In 2009, Veolia Environmental Services had 819,000 business customers in the world.

===Public authority services===
For local authorities and boroughs Veolia Environmental Services collects and sorts waste, transports it to treatment subsidiaries and plants, and operates landfill sites.

Nottinghamshire County Council planned to appoint Veolia Environmental Services to operate a waste incinerator at Rainworth, Nottinghamshire, in 2006, but local opposition resulted in planning permission being declined in 2011. In connection with this local opposition, a request for information about Nottinghamshire's "public finance initiative" (PFI) contracts with Veolia Environmental Services resulted in an investigation by the Information Commissioner's Office and an order that the County Council must release certain information in compliance with the Environmental Information Regulations 2004. Veolia had requested the documents be kept confidential in accordance with the relevant provisions in the regulations.

Examples of contracts involving Veolia Environmental Services in 2010:
- A 6-year contract to recover energy from compost and recyclable materials from household waste in the Angers region of France. The contract was awarded by the Angers Loire metropolitan area, and is worth over €45 million.
- The Hong Kong Government contracted Veolia Environnement to design, build and operate a sludge treatment plant. Veolia Environmental Services will operate the facility jointly with Veolia Water. The contract is worth €20 million per year, and the site is designed to produce 20 MW of electricity through energy recovery techniques.
- VES has a long-term contract in Sheffield, South Yorkshire, in partnership with the local council, operating an energy recovery facility.

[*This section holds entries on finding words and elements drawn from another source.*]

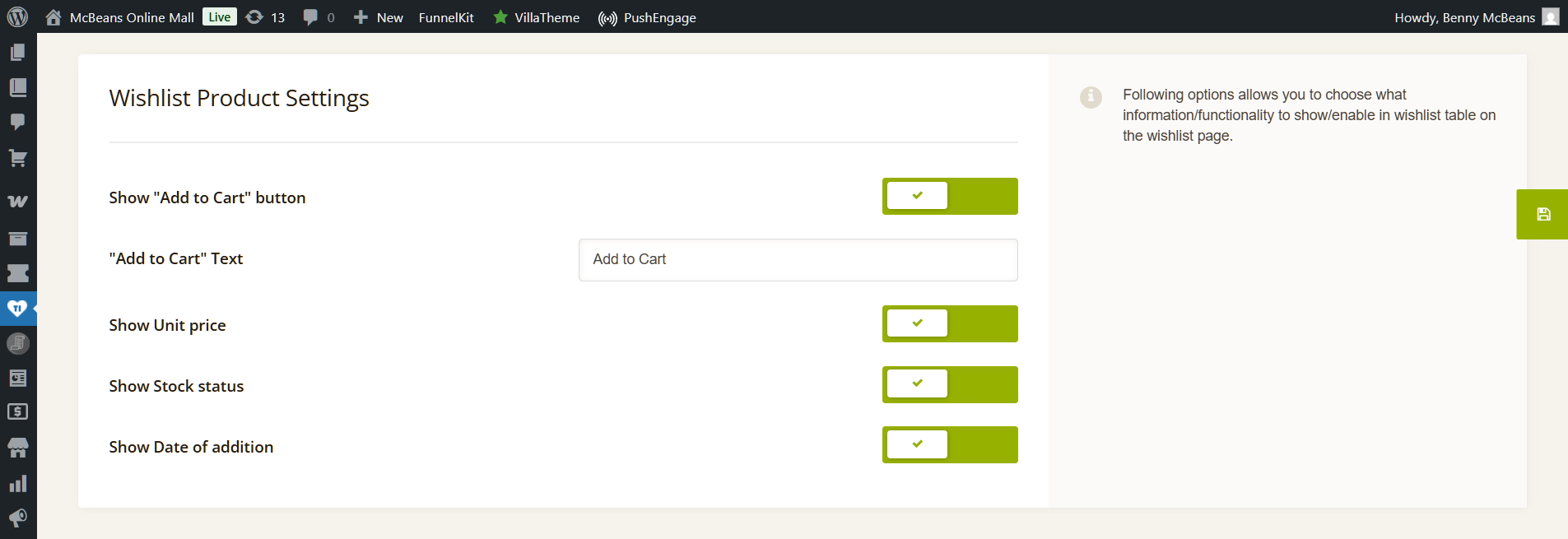Open the cart icon in the sidebar
The width and height of the screenshot is (1568, 539).
(17, 158)
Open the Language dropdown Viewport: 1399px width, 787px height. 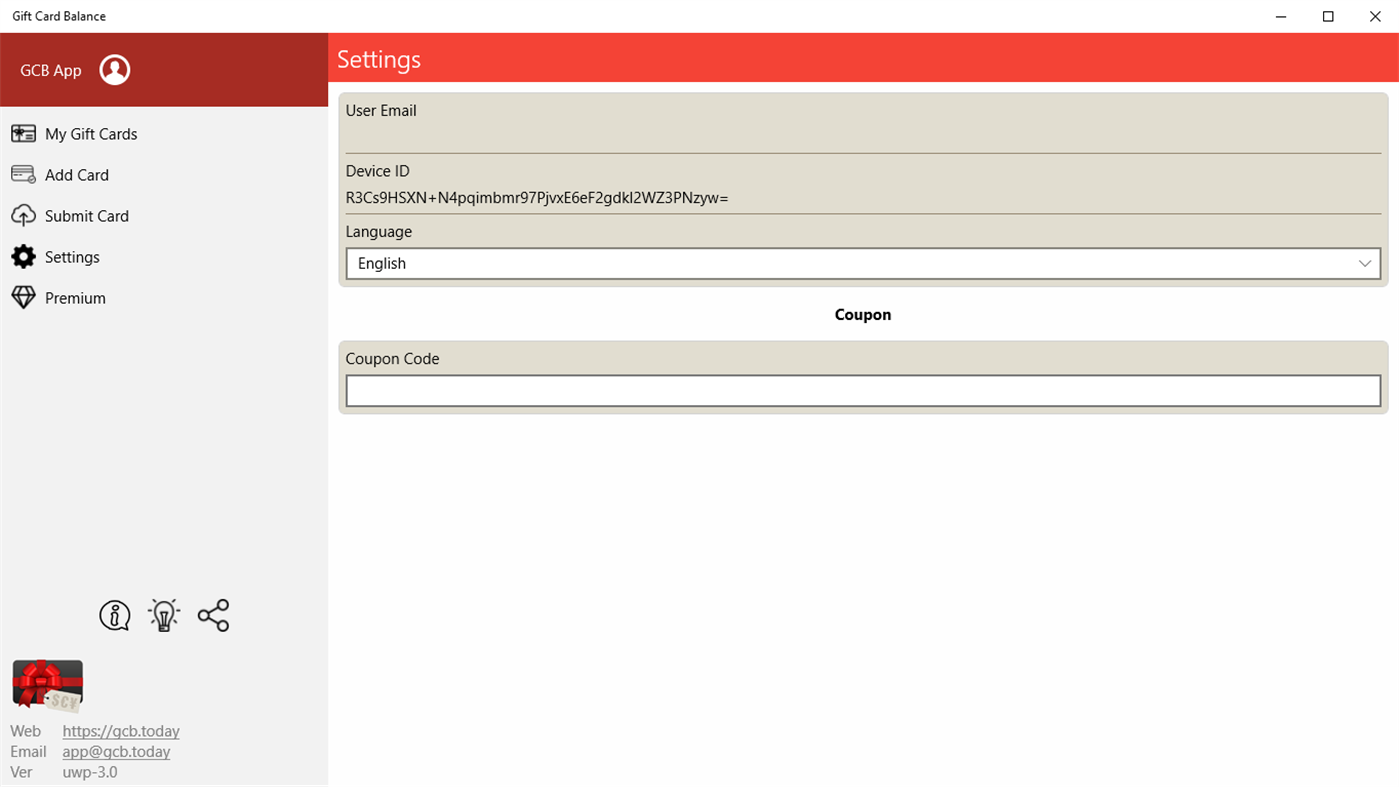click(863, 263)
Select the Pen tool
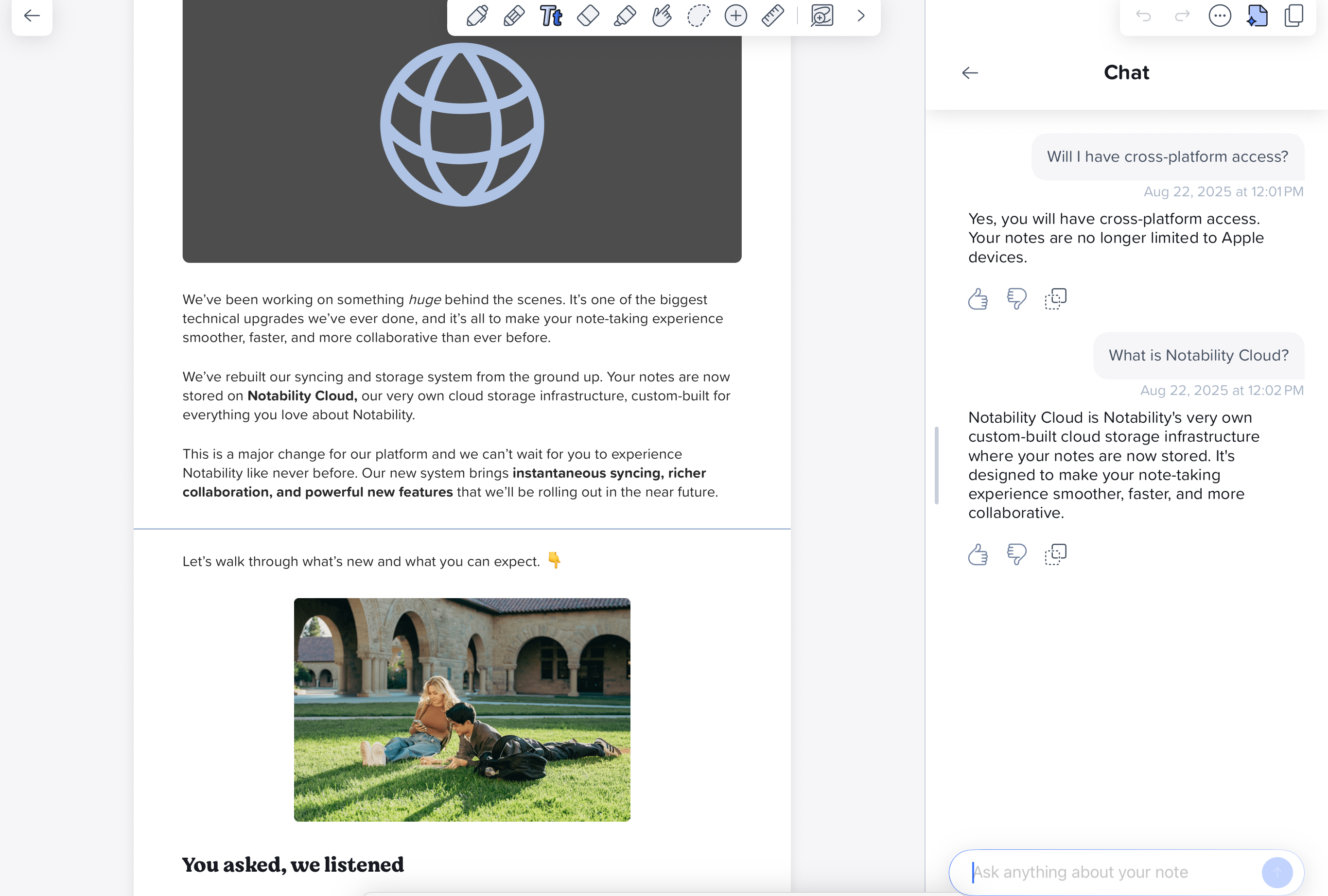Image resolution: width=1328 pixels, height=896 pixels. click(476, 16)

===Sorting and recycling===
Veolia Environmental Services operates 352 centres for sorting and recycling. It treats and recycles waste to produce raw materials for industry. This includes collecting paper, cardboard, glass, plastics, wood, metal and waste electrical and electronic items.

===Treatment and recovery of waste===
A number of Veolia Environmental Services are based on specific treatment and waste recovery techniques and technologies.

- Treatment of hazardous waste: incineration of organic liquid waste, recycling of solvents etc.
- Storage and energy exploitation of non-hazardous waste. In 2008, Veolia Environmental Services launched a pilot facility for the production of biofuels from biogas emitted by non-hazardous waste stored at Claye-Souilly near Paris, France. The pilot has been fully operational since September 2009, and produces enough biomethane to power Veolia Environnement's fleet of vehicles serving the Claye-Souilly site, resulting in a net savings of 882 metric tons of CO_{2} per year.
- Treatment of urban and industrial sewage and its re-use in agriculture.
- Incineration and energy exploitation of non-hazardous solids for urban heating networks.

In 2009, Veolia sold:
- €5.1 million MWh of electricity
- 3.2 million MWh of thermal energy

===Hazardous waste treatment===
Veolia Environmental Services operates facilities for the treatment of hazardous waste materials. These include toxic liquid wastes, battery acids and fluids, solvents and metals. It has 71 physical-chemical hazardous waste treatment facilities. As part of its hazardous waste treatment activities, Veolia Environmental Services was contracted by the Ukrainian Environment Ministry to safely dispose of 1,000 tonnes of pesticide.

==Veolia Environmental Services worldwide==
Veolia Environmental Services is located in 32 countries around the world:

- Europe (77% of revenues): France, UK, Ireland, Switzerland, Belgium, Germany, Italy, Spain, Denmark, Czech Republic, Poland, Slovakia, Hungary, Ukraine, Lithuania, Estonia, Latvia.
- North America (14% of revenues) and South America : United States, Canada, Brazil, Mexico
- Africa, Middle East, South America (2% of revenues): Morocco, Tunisia, Egypt, Israel, Qatar, UAE, Mexico,
- Asia-Pacific (7% of revenues): China, Taiwan, Singapore, South Korea, Australia.